Oral Presentation Cancer Survivorship Conference 2023

Global perspectives in cancer survivorship (#18)

Michael Jefford 1
  1. Sir Peter MacCallum Department of Oncology, The University of Melbourne, Melbourne, VIC, Australia

Globally, the incidence of cancer, and the prevalence of cancer survivors, is increasing. Survivors experience a broad range of consequences as a result of cancer and cancer treatments. Many of these symptom issues and unmet needs are experienced by survivors in all countries. All countries are struggling with how to deliver optimal survivorship care. There is currently significant variation in care delivery, even between countries with similar income economies. There are major opportunities to share experience and resources and to work collaboratively to tackle the challenges of cancer survivorship.

The International Psycho-Oncology Society (IPOS) recently undertook a global review of national cancer control plans, finding that few include survivorship-focussed objectives. An international survey of health professionals conducted by IPOS found that having survivorship-focussed policy and guidelines were enablers of more comprehensive survivorship care at the national level. There are numerous survivorship guidelines, internationally, including a small number of resource-stratified guidelines.

Many countries report limited awareness of survivorship and a lack of education and training opportunities. Several free online resources are available which could be shared and expanded to support training requirements.

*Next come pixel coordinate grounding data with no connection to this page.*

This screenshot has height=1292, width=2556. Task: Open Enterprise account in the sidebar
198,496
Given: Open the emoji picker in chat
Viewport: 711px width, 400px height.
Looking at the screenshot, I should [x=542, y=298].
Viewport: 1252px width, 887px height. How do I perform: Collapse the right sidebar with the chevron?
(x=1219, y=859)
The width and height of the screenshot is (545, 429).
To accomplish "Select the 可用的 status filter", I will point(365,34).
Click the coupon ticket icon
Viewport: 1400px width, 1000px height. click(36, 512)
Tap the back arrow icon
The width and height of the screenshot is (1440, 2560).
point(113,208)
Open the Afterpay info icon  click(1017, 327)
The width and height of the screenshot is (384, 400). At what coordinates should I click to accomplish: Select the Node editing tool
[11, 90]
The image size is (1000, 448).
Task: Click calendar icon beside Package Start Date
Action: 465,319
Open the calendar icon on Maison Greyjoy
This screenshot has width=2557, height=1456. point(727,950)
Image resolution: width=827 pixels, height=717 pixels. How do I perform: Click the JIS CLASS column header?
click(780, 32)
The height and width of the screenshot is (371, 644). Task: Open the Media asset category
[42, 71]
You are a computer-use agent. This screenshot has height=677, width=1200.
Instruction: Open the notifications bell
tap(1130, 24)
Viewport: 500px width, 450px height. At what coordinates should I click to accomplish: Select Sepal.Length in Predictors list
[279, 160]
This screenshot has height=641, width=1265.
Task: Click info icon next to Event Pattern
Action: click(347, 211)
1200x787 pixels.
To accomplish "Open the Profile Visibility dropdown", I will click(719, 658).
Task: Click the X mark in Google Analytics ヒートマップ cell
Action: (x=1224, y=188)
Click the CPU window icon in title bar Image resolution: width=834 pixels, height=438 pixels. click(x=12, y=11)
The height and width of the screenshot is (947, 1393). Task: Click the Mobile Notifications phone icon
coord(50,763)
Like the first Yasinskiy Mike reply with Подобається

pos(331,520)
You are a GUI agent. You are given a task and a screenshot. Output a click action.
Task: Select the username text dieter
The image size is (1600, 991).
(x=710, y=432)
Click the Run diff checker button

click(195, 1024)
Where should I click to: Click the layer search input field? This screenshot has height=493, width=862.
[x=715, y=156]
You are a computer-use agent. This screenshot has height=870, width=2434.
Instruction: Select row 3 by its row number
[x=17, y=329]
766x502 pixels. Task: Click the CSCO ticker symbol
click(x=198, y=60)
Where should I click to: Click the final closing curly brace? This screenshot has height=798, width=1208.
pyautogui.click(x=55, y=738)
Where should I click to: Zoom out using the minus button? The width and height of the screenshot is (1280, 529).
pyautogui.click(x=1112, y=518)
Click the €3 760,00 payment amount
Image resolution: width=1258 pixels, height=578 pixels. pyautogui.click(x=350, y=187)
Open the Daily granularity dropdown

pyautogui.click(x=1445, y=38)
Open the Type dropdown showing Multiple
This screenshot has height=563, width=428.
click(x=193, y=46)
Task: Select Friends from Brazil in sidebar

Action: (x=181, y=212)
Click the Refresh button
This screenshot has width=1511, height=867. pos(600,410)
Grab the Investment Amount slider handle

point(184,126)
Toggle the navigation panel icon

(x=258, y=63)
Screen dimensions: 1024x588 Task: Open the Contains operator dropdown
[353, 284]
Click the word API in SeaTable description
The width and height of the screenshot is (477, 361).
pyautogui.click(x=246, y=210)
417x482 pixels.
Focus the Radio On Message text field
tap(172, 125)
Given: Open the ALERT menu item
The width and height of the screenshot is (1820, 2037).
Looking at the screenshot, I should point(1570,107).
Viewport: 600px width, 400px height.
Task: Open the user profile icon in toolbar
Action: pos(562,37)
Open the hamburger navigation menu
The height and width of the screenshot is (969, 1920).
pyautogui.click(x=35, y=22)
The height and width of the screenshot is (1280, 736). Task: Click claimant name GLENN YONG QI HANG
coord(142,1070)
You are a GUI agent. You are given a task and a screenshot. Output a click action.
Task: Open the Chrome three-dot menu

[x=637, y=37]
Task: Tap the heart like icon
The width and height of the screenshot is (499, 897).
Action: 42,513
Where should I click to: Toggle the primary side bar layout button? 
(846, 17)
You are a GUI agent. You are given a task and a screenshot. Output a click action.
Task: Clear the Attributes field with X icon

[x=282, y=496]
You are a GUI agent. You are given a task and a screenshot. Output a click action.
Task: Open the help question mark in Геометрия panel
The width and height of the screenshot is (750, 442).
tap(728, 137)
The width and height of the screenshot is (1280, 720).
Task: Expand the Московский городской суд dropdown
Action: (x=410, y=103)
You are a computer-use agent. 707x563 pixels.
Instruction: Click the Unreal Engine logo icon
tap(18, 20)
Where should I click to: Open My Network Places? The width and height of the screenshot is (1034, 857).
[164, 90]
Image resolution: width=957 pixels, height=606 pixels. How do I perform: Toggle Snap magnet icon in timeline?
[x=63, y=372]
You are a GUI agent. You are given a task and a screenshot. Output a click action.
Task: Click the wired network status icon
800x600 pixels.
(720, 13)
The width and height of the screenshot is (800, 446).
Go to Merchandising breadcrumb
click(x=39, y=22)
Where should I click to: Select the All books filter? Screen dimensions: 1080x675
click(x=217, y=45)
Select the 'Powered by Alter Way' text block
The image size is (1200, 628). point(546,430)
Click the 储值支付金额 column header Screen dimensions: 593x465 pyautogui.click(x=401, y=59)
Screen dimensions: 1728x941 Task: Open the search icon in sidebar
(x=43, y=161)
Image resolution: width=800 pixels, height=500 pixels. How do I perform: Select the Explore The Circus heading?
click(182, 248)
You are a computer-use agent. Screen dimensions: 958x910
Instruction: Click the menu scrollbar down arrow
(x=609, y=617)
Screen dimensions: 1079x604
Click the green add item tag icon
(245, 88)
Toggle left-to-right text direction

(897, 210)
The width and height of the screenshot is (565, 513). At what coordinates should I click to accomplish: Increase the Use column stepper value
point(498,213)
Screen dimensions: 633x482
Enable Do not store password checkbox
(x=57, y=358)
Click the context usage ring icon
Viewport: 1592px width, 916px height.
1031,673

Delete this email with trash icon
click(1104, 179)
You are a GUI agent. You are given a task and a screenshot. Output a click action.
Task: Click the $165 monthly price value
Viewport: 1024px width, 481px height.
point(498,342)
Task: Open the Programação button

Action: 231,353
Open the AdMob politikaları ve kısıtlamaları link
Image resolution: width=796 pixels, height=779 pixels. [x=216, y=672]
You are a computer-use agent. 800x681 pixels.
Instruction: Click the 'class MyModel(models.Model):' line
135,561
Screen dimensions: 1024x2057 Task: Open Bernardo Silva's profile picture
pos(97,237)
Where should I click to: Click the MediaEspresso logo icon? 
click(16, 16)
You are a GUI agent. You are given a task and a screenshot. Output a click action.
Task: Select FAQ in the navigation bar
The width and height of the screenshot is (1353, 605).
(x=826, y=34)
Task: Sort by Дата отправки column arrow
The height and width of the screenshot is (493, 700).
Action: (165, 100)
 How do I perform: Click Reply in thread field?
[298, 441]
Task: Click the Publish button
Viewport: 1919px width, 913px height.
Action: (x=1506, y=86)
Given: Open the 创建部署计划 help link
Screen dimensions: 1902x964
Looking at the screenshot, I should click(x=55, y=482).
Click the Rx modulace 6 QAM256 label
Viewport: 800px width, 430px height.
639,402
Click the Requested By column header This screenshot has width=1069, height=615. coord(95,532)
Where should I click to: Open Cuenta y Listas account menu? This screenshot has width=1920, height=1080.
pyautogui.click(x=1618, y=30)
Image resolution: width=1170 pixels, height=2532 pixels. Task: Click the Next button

Likewise, information and support programs for survivors and carers can be shared and potentially implemented in diverse settings. Non-government organisations have an important role in supporting improved survivorship care; again, there are opportunities to share successful programs.

Several models of care (including nurse-led, shared care with general practitioners (GPs) and GP-led models) have been studied in randomised controlled trials. Generally, these models appear at least as effective as traditional oncologist-led follow up, though offer a range of advantages. While recognising that these studies have been conducted in a relatively small number of countries, often with universal healthcare, findings suggest that these models might be broadly applicable.

More work needs to be done to collect and report a range of outcomes for cancer survivors. This work could be progressed internationally.

Acknowledging that solutions will need to be tailored to local circumstances, there are major opportunities for countries to network, to share resources and experience, and to work collaboratively to improve care and outcomes for cancer survivors.